Despite claiming that their book ‘uncovers the latest marketing tactics and discovers what big corporations are really up to’, it is not really the tactics that the authors object to but the ends to which they are put. They bemoan pester power when it’s exploited by corporations, but are conspicuously quiet about its government-approved use in schools to get children to guilt-trip their parents into recycling, for instance.
And while they rightly reject the marketing industry’s attempts to give its actions a socially responsible sheen, they take pretty much everything else it says as read. You don’t have to be a genius to see that marketing professionals have a vested interest in persuading people that what they do is incredibly effective (hence the almost mystical significance attached to ‘the brand’) but this beginner-level knowledge seems to have escaped Mayo and Nairn.
Attacking parents
Companies and corporations are not the only ones who come in for criticism. Mayo and Nairn also appear to have a rather dim view of parents, despite claiming to look out for their interests. This particularly comes out in the section about diet and obesity. As many critics have pointed out, the measure of obesity has been expanded in recent years to cover more and more people until it has become effectively meaningless. So we might sympathise with the parent (quoted in the book) who says of their child, ‘I don’t really think about whether [my children] are physically healthy because I can see that they are. If they were ill, I would know’. But according to Mayo and Nairn, if we dispute official advice that our children are overweight or obese, we are simply fooling ourselves.
I could go on…
…because there’s something to object to on almost every page. In that at least the book is good value. Nevertheless, the authors and I agree on something fundamental. There are much better ways of organising society than around commerce and there are better things we could be doing with our collective time than creating Barbie dolls or pole dancing kits. But if we are unhappy with the consumerist society, we need rigorous political debate about what could replace it, and honest discussion about which aspects of it work and which don’t. The jaundiced and one-sided picture presented by this book muddies rather than clarifies our understanding of the world we live in, and the authors’ willingness to cast parents and children as victims, helpless in the face of all-encompassing consumerism, is arguably more disempowering and destructive than the things they criticise.

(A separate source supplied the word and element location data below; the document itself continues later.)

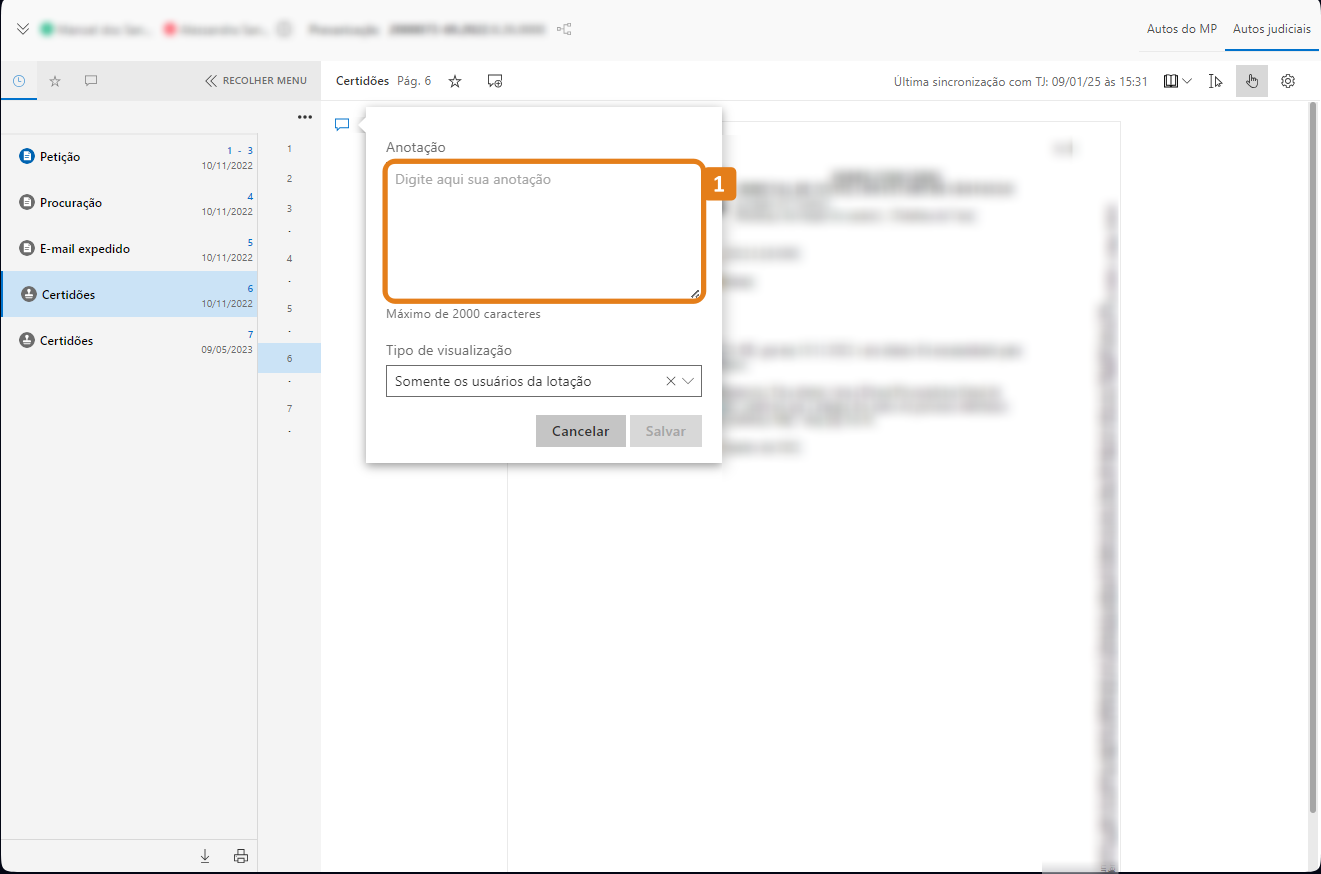This screenshot has width=1321, height=874.
Task: Mark the Certidões page as favorite
Action: tap(455, 81)
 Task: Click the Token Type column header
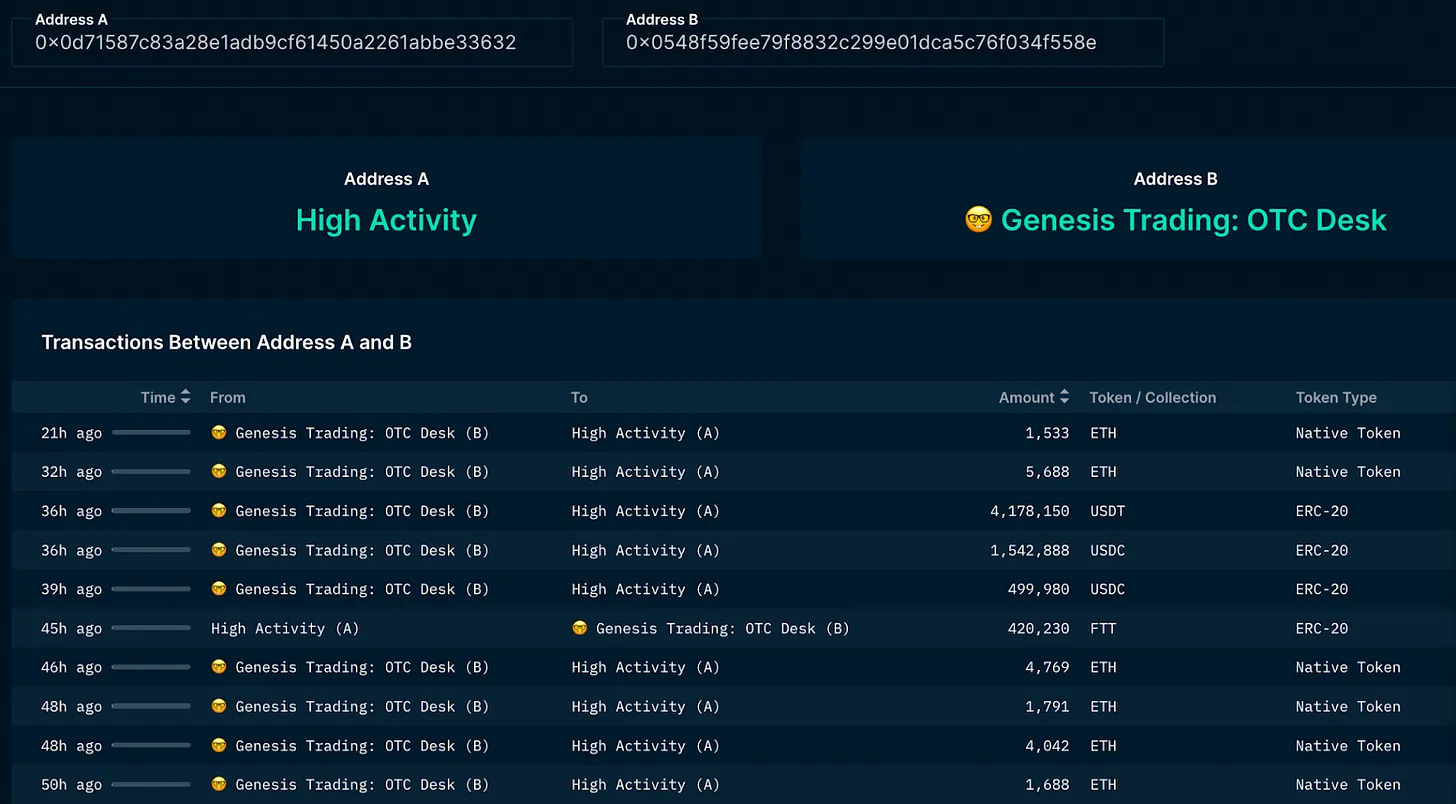pyautogui.click(x=1336, y=397)
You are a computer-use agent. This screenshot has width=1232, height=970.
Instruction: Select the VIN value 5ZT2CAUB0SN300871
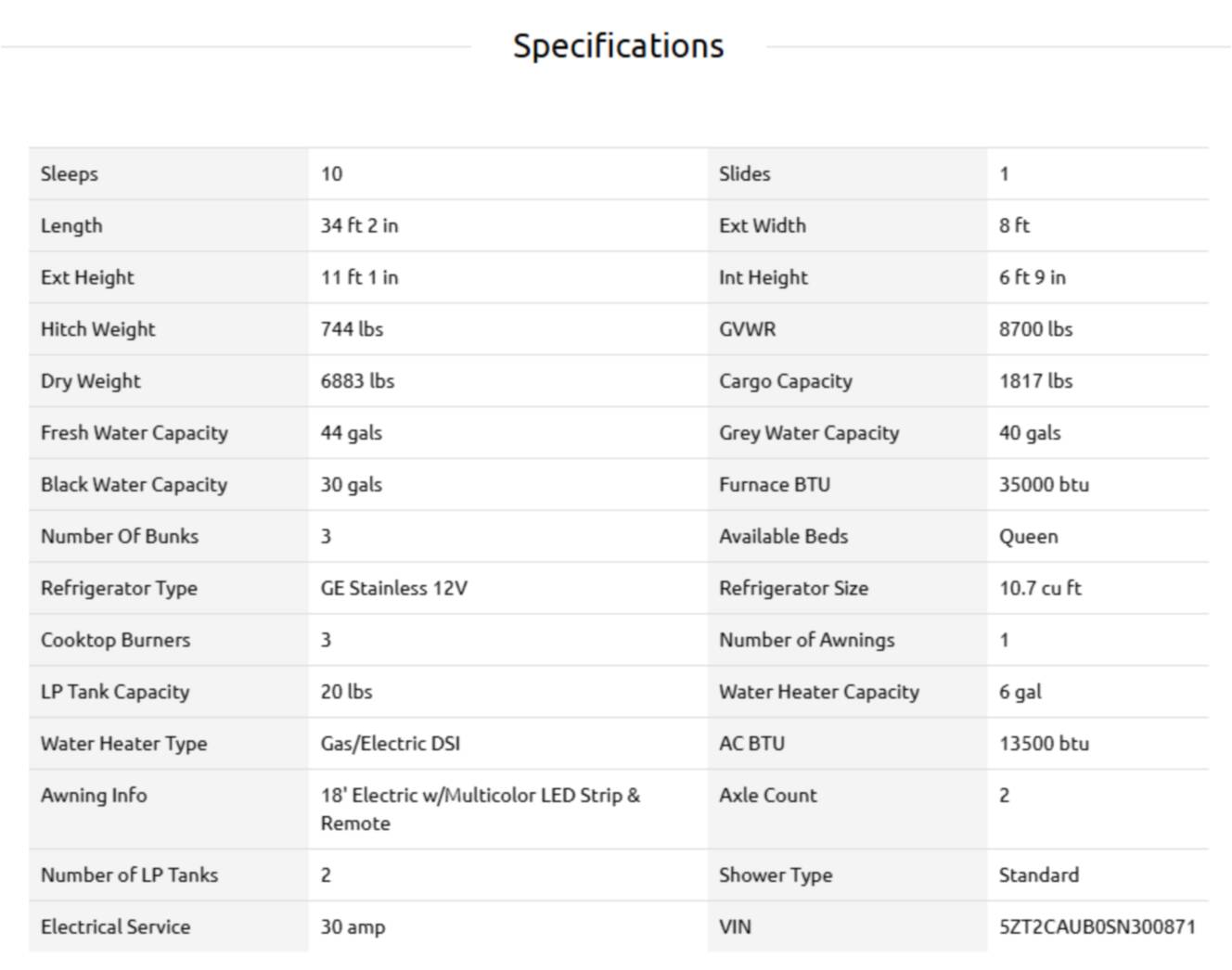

Having said all that, the second part of the book is a different matter altogether. Entitled ‘Children Set Free’, it looks at ways in which children have turned the commercial world to their advantage, and finally takes the open-minded and inquisitive approach promised at the beginning of the book. This I found genuinely thoughtful and interesting, but it takes up a paltry fifth of the page count and is so bizarrely at odds with the previous chapters it feels like it was written by different people.
Mayo and Nairn suggest these closing chapters ‘could offer a vision of a society that … neither relegates children to the position of someone else’s customer nor assumes that they will be passive victims that need to be protected by older generations.’ A noble sentiment, but the authors should reflect upon their own role in relegating children to that position, before they criticise others.